- _EXERCISE PROMPT_: Whatever runs from the line with "Click the encryption lock icon in status bar" to the end of the records below must be copied exactly, with nothing else included.

- _SOURCE MATERIAL_:

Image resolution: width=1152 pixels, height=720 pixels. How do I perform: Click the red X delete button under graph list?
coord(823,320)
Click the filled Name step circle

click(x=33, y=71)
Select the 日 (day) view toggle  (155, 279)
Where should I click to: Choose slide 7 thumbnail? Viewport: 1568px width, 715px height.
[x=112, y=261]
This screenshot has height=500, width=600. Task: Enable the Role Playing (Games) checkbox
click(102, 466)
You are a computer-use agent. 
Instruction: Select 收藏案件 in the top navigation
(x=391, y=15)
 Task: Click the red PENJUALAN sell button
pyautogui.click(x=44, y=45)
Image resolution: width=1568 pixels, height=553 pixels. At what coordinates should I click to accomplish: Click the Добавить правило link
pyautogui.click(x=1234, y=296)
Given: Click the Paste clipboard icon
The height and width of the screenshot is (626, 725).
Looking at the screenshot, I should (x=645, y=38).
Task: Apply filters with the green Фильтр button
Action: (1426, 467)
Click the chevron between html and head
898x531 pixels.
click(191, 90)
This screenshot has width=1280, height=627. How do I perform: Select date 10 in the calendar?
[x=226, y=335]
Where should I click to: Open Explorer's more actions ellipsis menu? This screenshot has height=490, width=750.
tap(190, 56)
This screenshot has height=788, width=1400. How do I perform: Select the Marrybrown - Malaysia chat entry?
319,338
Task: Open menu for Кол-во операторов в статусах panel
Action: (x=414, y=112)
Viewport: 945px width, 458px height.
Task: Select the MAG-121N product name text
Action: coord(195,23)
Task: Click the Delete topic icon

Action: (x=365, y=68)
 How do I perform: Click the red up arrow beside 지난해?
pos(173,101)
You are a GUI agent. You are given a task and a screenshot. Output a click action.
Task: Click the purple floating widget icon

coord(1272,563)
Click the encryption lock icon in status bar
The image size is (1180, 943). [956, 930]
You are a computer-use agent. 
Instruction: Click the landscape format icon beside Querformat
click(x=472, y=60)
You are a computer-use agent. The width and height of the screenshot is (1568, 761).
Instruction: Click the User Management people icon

- _RESULT_:
Click the encryption lock icon in status bar
The image size is (1180, 943). [956, 930]
You are a computer-use agent. 
Instruction: Click the landscape format icon beside Querformat
click(x=472, y=60)
You are a computer-use agent. The width and height of the screenshot is (1568, 761).
Instruction: Click the User Management people icon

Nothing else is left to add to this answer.